Seria injustiça dizer que o primeiro volume de Ninfomaníaca é ruim. Esta primeira parte começa realmente a “andar” a partir de sua segunda metade, o que pode cansar muita gente – até mesmo pela falta do sexo prometido, que aparentemente virá no próximo capítulo. Esta ausência dá lugar para uma postura professoral na abordagem do sexo, ainda que envolto em um humor negro, característico do diretor. Há ainda uma série de referências com a nítida pretensão de tornar o filme “culto”: o sexo é abstraído como pesca, como botânica, como música (há até mesmo uma sugestão à sequência Fibonacci, veja você, no número de “estocadas” que Joe recebe em sua primeira transa).
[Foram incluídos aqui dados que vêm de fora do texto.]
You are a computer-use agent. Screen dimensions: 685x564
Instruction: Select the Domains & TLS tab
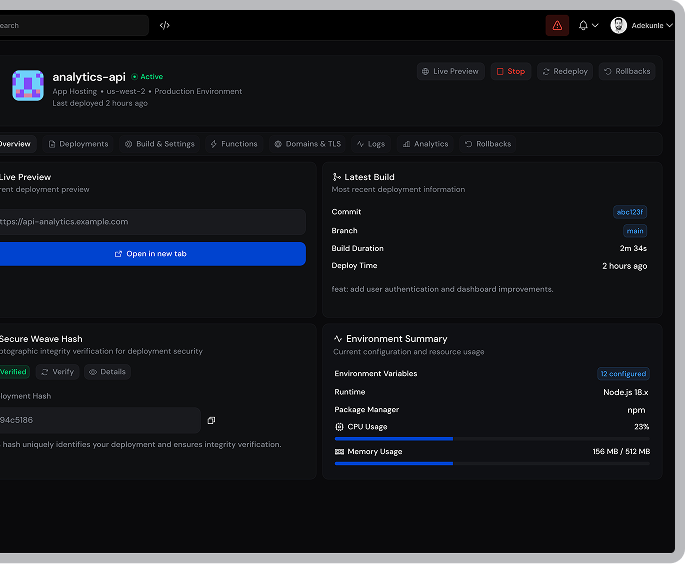point(308,144)
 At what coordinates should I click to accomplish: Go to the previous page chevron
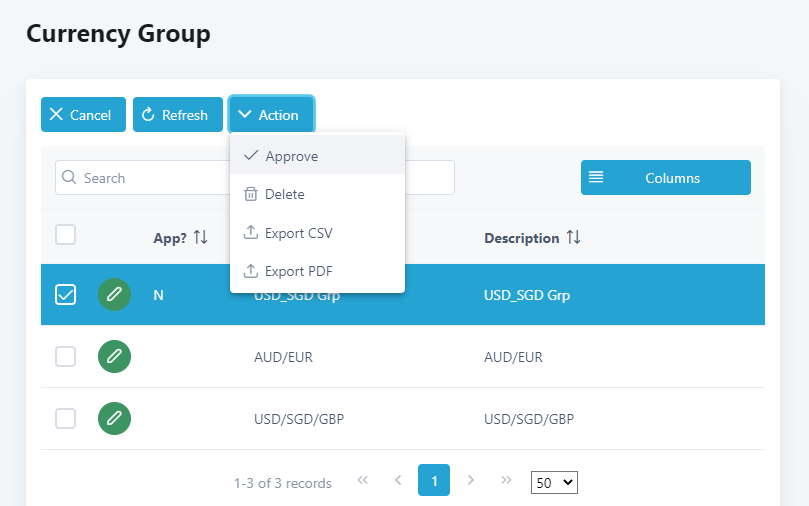click(398, 480)
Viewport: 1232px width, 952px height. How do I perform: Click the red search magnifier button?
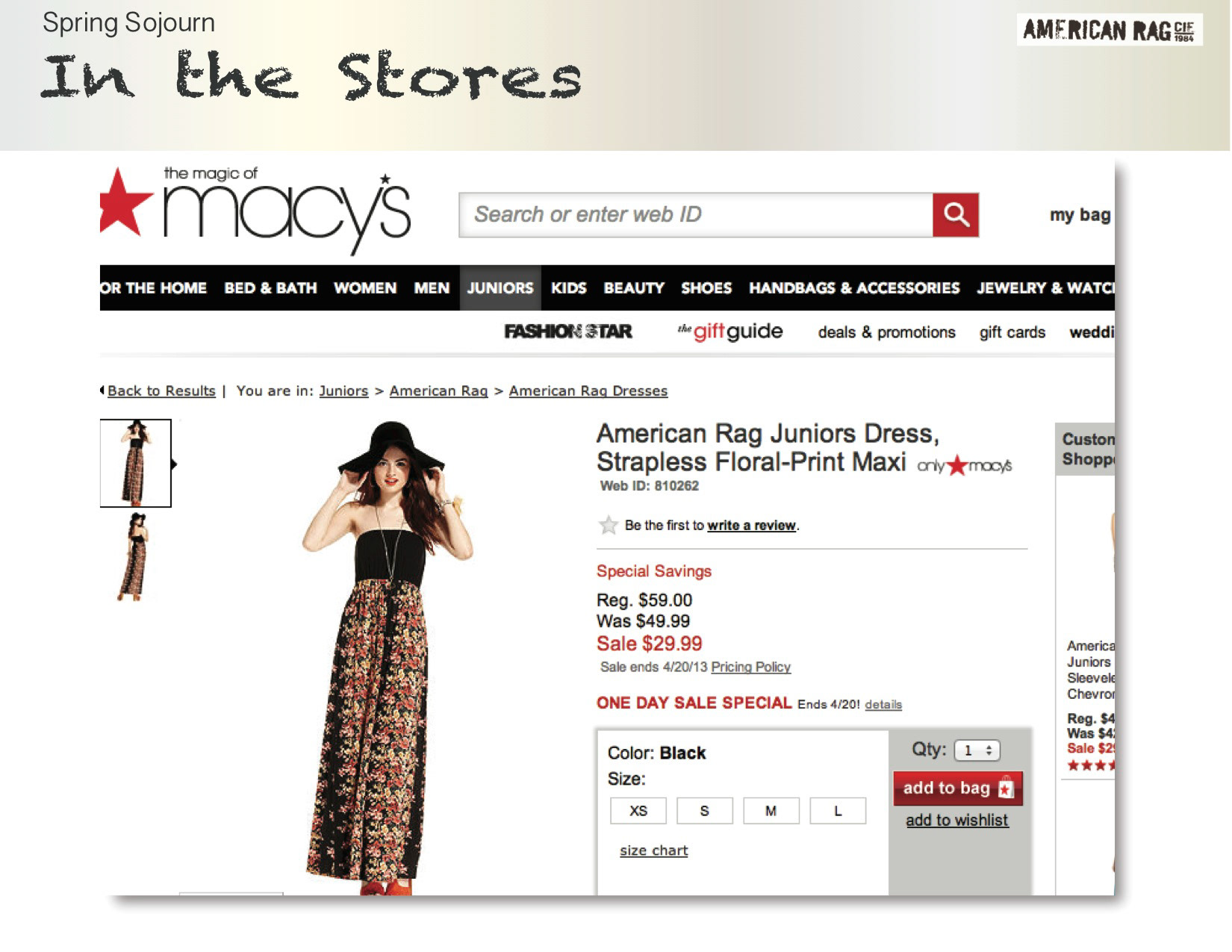click(x=956, y=215)
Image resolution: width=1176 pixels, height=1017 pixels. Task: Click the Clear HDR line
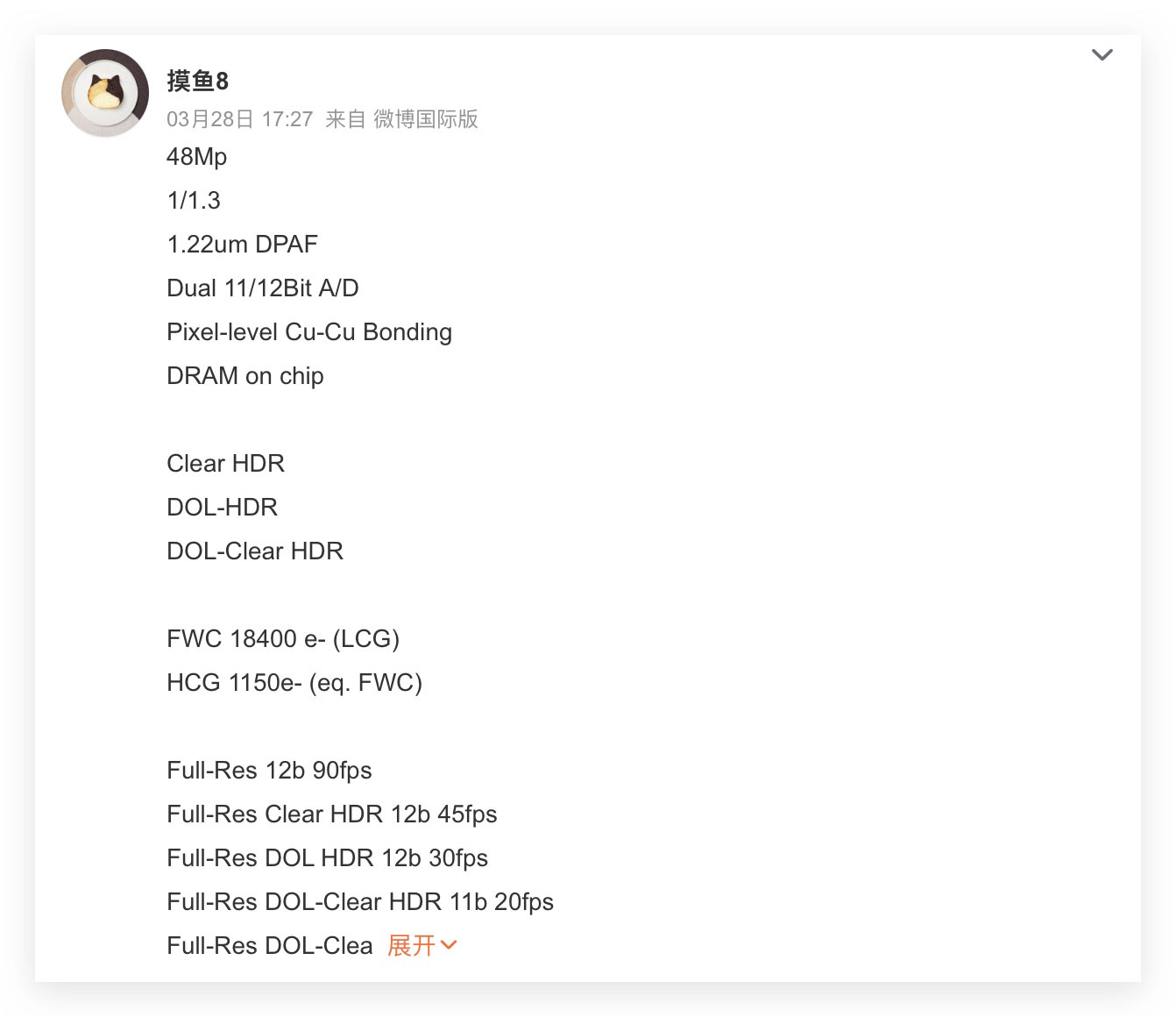tap(226, 463)
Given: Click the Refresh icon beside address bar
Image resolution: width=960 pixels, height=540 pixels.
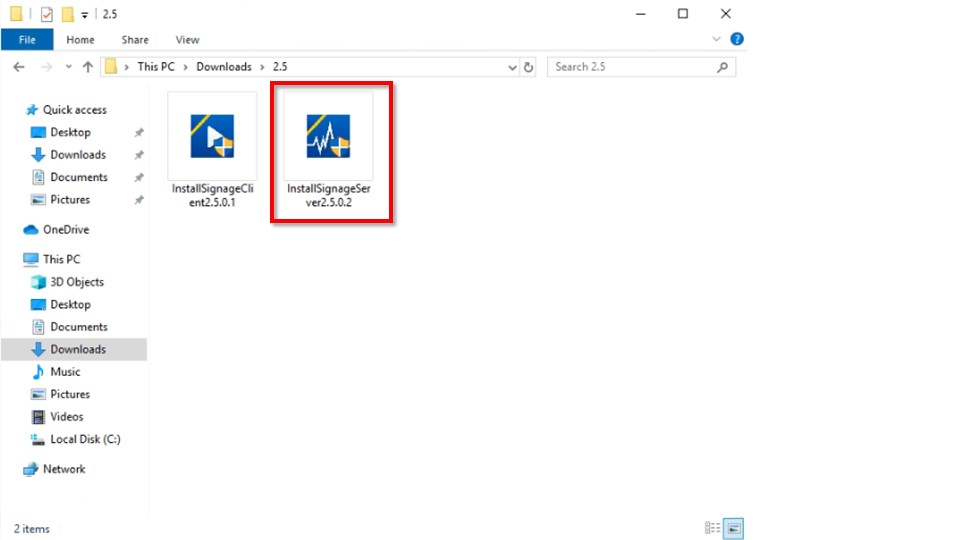Looking at the screenshot, I should (529, 67).
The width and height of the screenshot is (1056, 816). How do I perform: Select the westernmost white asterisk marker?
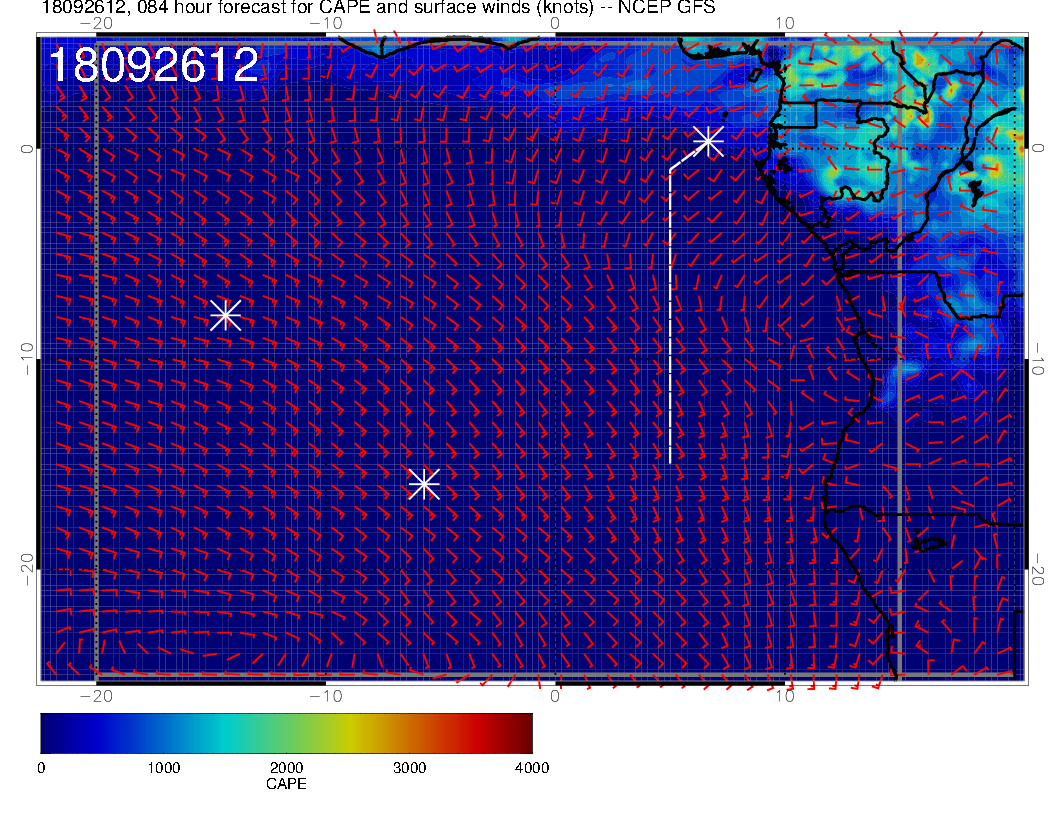(x=225, y=314)

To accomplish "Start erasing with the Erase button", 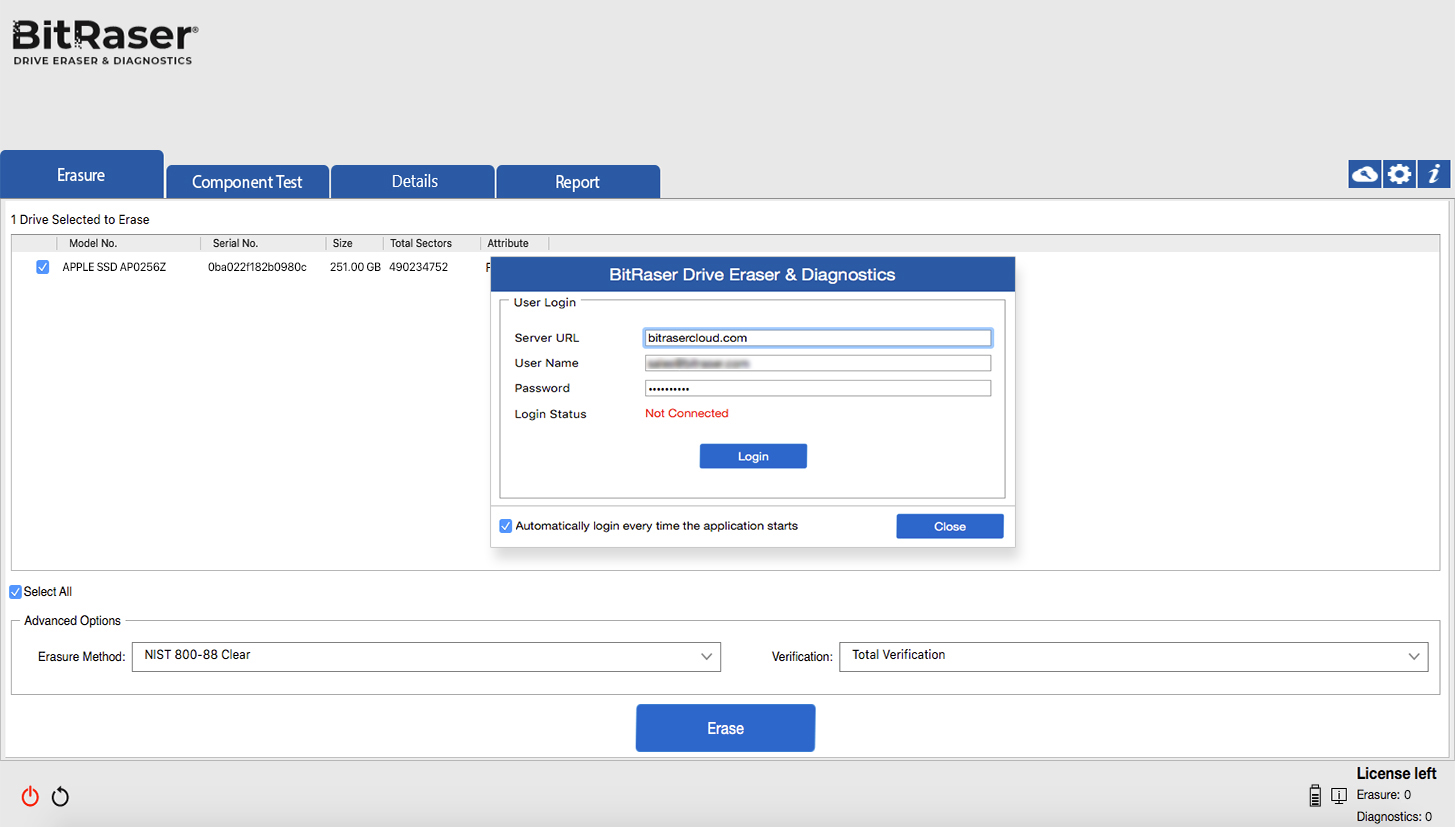I will [x=724, y=727].

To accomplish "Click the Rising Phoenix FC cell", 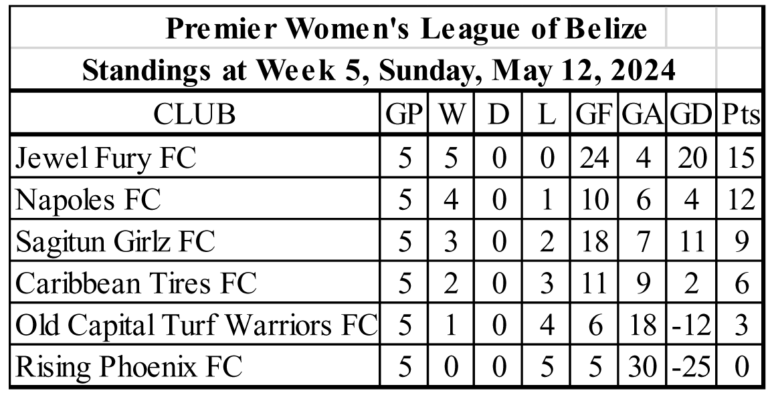I will pyautogui.click(x=195, y=366).
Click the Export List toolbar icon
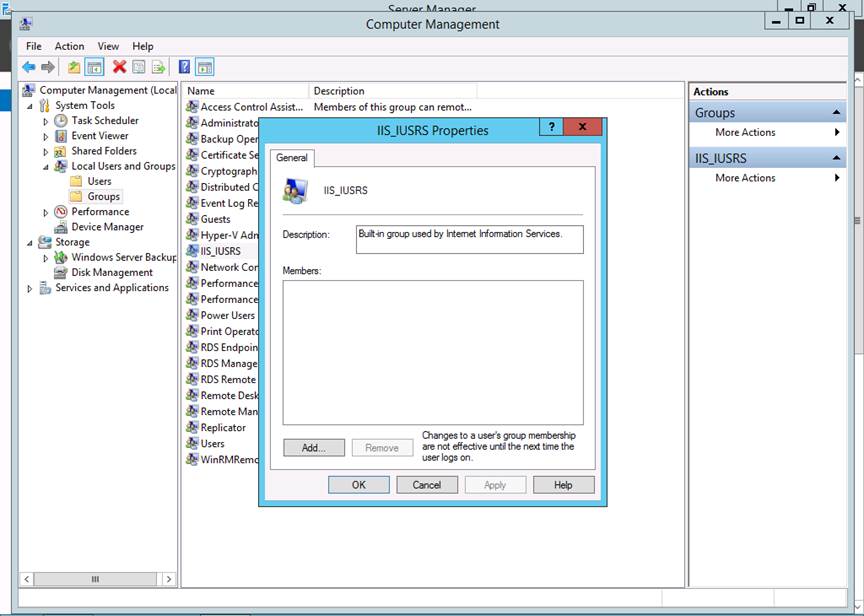This screenshot has height=616, width=864. (x=157, y=67)
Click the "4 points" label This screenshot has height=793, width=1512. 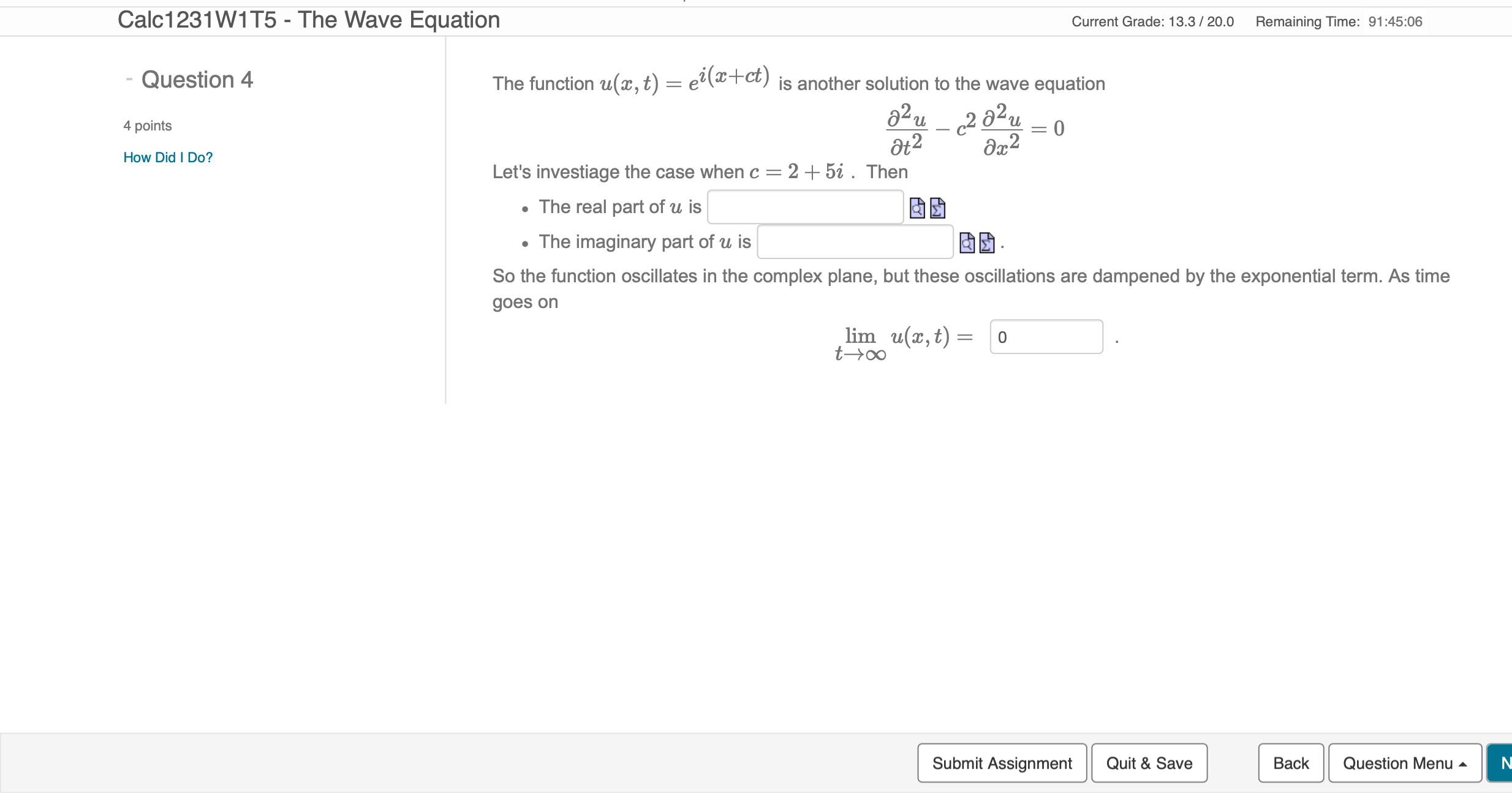[147, 125]
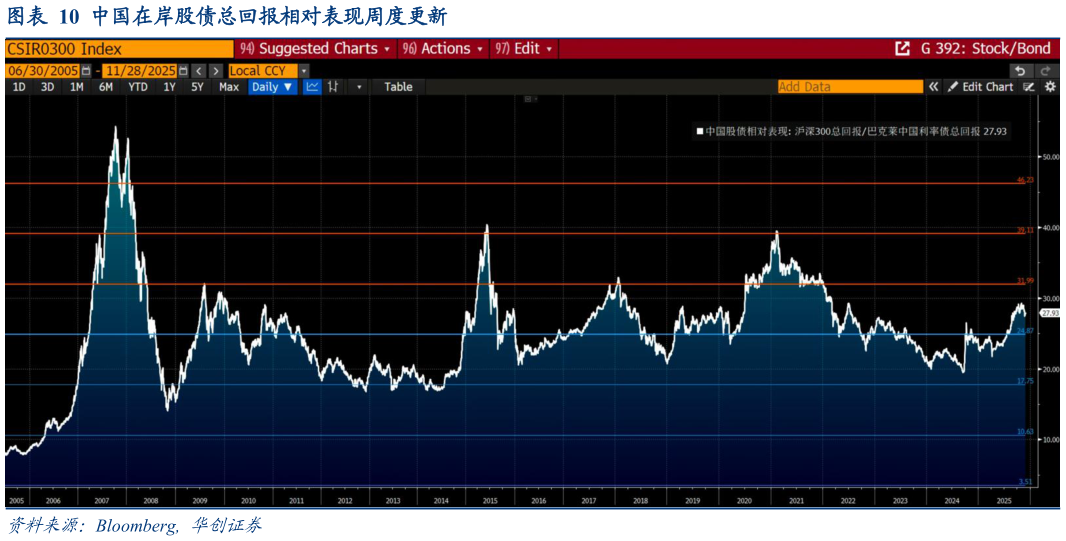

Julgando Ninfomaníaca – Volume 1, pode-se dizer que Lars criou um filme que, assim como pode ocorrer no sexo, as preliminares são melhores e mais prazerosas do que o ato em si. É esperar até março para ver a segunda parte e, principalmente, a versão original, sem cortes.
Finalmente assisti o vol. 1. Não sei o que dizer ainda, mas não tive essa mesma visão. Acredito que esse filme realmente não foi feito para pessoas que gostam de pornôs, embora tenha sido vendido dessa maneira.
A única coisa que posso dizer, por enquanto, é que o sexo doentio desse filme é apenas uma representação de algo maior.